I know the shop you are talking about taking the name of. It has to do with an Alice In Wonderland theme right?
I guess whoever tradmarks it first gets it first though... but I will still feel bad for the woman that owns the Etsy shop you are referring to. She has worked extremely hard to build up her business and her soaps are amazing. But I'm not saying yours aren't amazing or that you didn't work hard. It just sucks a lot when you want the same name as someone else. I know how that feels.


----------



## NurturedBellyDoula (Nov 29, 2011)

I wouldn't take the name. You should just get a new one. Maybe they are planning on opening their website soon.
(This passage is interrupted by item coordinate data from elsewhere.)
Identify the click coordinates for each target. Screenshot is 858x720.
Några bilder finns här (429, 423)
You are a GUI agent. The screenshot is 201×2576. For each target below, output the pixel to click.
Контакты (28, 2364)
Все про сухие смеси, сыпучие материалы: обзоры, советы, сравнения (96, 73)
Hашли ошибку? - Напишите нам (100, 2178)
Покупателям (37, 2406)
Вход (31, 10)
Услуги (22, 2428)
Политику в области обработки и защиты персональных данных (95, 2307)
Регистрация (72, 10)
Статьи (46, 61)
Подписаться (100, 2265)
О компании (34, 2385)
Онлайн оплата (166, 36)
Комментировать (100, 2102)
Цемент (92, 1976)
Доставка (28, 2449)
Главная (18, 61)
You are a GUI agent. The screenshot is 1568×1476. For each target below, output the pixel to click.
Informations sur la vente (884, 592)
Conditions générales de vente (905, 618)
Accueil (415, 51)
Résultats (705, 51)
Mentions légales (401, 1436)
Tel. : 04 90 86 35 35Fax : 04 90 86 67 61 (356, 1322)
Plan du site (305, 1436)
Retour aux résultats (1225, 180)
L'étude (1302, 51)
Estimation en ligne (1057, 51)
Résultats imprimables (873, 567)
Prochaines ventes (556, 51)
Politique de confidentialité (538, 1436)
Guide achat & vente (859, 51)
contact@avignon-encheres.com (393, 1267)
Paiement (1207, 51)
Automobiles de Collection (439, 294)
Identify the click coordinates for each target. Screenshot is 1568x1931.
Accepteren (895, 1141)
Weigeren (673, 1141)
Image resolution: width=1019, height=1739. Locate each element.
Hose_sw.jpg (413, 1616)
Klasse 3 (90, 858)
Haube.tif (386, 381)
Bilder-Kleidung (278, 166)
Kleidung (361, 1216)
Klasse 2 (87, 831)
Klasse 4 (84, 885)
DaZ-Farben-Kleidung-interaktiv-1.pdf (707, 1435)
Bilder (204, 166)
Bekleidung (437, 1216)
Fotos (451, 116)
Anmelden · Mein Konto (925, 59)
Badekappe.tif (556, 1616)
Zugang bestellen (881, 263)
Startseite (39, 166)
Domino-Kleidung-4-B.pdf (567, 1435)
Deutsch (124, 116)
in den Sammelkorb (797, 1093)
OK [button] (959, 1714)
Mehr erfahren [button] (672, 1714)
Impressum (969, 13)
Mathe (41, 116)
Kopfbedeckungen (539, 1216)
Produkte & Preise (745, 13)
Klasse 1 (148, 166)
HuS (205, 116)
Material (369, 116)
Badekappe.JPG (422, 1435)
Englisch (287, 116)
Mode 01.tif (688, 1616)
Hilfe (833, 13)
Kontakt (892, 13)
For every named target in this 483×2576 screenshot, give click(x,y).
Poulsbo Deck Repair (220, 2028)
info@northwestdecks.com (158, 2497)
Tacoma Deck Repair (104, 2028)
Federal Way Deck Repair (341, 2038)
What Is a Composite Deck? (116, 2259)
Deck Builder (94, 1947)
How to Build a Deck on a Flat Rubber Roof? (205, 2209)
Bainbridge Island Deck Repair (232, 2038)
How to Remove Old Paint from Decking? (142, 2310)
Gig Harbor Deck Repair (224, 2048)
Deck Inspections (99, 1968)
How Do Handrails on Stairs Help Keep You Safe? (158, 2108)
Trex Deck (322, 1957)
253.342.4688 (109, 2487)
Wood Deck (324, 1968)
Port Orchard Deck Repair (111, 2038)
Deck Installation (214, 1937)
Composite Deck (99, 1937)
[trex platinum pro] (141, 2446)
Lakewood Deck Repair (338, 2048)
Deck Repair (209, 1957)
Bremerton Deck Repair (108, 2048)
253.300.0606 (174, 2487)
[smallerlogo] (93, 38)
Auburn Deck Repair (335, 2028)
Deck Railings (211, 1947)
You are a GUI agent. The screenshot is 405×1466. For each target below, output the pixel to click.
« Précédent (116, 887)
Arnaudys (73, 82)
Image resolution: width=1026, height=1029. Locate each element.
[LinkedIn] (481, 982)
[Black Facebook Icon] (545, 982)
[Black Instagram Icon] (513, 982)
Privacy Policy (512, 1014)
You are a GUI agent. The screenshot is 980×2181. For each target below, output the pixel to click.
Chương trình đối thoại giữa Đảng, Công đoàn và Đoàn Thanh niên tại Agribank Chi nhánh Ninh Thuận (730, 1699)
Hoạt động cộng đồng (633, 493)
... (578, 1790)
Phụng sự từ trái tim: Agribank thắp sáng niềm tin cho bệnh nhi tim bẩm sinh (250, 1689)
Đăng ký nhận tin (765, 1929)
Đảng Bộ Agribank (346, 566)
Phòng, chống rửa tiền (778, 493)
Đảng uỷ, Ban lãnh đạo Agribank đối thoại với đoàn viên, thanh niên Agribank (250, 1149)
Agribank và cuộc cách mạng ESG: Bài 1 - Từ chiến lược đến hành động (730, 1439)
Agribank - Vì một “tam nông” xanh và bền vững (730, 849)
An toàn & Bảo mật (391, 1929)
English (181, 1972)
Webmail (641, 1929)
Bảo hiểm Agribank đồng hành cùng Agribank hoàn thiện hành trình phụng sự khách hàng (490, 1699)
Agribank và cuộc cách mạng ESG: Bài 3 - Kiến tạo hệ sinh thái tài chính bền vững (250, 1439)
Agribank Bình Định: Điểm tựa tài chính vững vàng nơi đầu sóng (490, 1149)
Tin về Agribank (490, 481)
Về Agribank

You just never know.


----------



## timley (Jan 3, 2012)

I feel you have to consider the fact that sharing the same name with another company on line may cross traffic from your would be customer who could possibly end up on the other site when actually trying to get to you. :cry:


----------



## Lindy (Jan 4, 2012)

Personally I think you should come up with your name.  Just because you can "legally" take the name it does make it right.  Instead of trying to compete on name why not come up with something that is uniquely you, that represents who you are and where you are so that you can stand out in the crowd.

Of course that is only my opinion.....


----------



## Tabitha (Jan 4, 2012)

This thread is a year old.

BTW: She did not TAKE the name. She stated she had already been using it and just noticed someone else was also using it. She may have been using it longer. That was never identified.


----------



## Lindy (Jan 4, 2012)

LOL - I didn't check the original date Tabitha....


----------